High-signal convergence anchor detection — the engine surfaces single papers that multiple research clusters orbit without explicitly cross-citing. Gemini 2026-04-30 validated on the Trauma-Informed Care × Restorative Justice run: "353 independent research groups across 42 years converging on the exact same academic success metrics without sharing a direct citation path." Convergence anchors are the engine's strongest signal for "where the field is heading without anyone having named it yet."
Bridge digest format — autonomous runs now produce a structured Bridge Digest containing all bridge intelligence (gaps, severity, gap types, abstracts) suitable for ingestion by future Bridge engines that sit between two DCFN builds.

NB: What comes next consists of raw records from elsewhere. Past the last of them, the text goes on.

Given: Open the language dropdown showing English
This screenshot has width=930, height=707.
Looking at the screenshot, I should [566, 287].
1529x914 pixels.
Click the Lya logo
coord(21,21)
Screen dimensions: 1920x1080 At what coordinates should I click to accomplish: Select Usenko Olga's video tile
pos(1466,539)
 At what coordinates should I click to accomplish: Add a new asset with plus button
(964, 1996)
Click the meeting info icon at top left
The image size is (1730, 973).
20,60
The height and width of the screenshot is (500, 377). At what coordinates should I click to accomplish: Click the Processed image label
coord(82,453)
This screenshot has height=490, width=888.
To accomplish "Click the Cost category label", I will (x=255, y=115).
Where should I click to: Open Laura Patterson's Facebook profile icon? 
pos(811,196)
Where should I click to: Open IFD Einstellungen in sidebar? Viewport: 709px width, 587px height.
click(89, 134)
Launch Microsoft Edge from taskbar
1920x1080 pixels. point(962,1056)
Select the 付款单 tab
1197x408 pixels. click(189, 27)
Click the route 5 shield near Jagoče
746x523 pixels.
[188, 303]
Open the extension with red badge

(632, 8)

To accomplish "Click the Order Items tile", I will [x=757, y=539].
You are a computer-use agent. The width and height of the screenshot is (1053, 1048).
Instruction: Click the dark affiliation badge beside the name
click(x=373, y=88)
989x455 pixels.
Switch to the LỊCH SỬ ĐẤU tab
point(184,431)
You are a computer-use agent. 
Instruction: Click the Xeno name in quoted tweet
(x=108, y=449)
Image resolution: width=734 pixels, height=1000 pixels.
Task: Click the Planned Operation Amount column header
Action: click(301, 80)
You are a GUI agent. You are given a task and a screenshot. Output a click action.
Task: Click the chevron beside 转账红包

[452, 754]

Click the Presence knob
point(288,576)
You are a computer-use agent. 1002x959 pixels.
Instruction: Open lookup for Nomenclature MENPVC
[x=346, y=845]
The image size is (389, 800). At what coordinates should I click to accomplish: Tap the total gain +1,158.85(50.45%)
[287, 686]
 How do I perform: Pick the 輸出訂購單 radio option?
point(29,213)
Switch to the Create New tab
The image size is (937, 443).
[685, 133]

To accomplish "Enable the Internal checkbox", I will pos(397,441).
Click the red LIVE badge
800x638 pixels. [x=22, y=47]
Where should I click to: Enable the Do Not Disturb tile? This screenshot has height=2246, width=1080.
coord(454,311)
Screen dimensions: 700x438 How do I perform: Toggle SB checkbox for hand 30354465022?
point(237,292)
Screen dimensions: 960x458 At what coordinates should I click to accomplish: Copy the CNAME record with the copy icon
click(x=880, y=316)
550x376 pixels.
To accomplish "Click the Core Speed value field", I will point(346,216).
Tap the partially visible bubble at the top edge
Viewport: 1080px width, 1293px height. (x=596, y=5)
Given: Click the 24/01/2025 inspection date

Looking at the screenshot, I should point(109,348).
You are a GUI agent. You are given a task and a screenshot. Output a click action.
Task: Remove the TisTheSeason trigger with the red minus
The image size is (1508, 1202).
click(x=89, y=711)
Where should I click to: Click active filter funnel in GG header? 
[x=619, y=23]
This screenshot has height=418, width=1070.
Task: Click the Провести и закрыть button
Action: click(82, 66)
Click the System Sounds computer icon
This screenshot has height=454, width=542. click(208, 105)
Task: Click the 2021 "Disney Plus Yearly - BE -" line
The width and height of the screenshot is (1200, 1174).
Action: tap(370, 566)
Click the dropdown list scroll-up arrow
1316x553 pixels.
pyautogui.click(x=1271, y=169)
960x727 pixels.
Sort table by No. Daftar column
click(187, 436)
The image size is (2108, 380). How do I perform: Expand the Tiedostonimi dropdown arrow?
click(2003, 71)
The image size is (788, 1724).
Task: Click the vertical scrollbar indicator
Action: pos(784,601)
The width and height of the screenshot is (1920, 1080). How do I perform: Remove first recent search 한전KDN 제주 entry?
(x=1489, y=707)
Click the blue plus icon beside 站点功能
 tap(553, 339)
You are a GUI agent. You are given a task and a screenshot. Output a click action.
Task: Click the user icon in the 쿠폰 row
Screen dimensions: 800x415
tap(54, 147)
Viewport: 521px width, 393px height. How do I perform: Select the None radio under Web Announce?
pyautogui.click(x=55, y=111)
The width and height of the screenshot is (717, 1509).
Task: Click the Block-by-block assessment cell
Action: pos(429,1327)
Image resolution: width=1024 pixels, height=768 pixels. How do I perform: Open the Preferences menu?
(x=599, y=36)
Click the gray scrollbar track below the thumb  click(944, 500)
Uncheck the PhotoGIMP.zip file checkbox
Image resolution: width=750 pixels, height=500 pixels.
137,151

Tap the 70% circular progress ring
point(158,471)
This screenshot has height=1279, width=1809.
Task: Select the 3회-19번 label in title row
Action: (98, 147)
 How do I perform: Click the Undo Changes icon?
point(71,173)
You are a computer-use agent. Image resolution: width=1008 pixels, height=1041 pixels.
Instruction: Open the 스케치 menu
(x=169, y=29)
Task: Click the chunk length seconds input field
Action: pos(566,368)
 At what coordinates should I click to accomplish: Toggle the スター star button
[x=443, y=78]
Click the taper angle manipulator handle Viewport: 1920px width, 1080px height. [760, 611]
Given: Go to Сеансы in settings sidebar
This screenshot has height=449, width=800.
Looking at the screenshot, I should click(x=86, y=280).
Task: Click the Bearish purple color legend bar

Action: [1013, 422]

Syntari Record (JSON twin) — every run now produces a structured JSON twin alongside the prose Article, suitable for downstream machine-readable consumption.
Initial deployment. Single-page intake → multi-source ingest → concept graph construction with typed edges → Cognitive Traversal Engine (5 operations: backward / forward / branch cataloging / entropy / golden token) → SVW convergence detection → Apriori pattern mining → Article + Technical Report generation. Free 5 runs / month / browser; $15 unlock for Layer 2 + Layer 3 deeper traversal.